## Exercise description
A faithful repeat of all the records, with no image kept, is the required answer.

## Data shown
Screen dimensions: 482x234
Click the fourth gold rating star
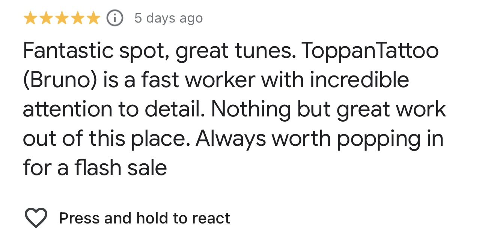pyautogui.click(x=77, y=18)
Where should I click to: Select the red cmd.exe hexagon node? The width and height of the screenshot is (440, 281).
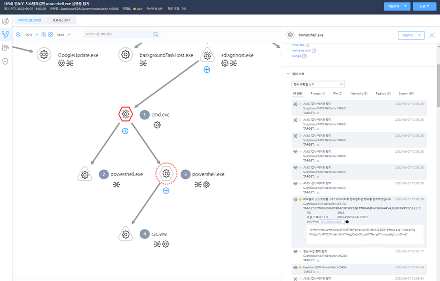125,114
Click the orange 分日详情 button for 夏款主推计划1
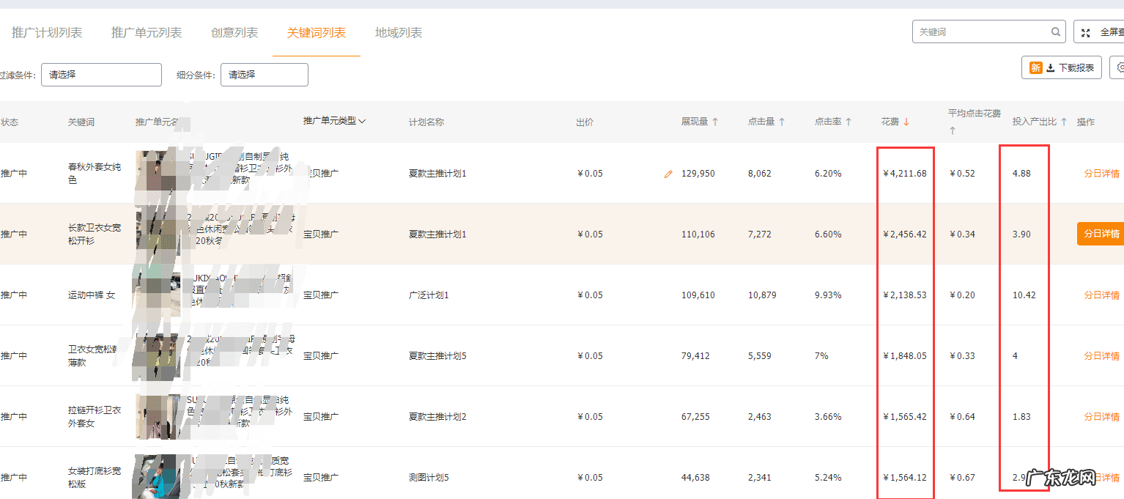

## Finished task
Screen dimensions: 482x234
Click the fourth gold rating star
pyautogui.click(x=77, y=18)
Where should I click to: Select the red cmd.exe hexagon node? The width and height of the screenshot is (440, 281).
125,114
Click the orange 分日详情 button for 夏款主推计划1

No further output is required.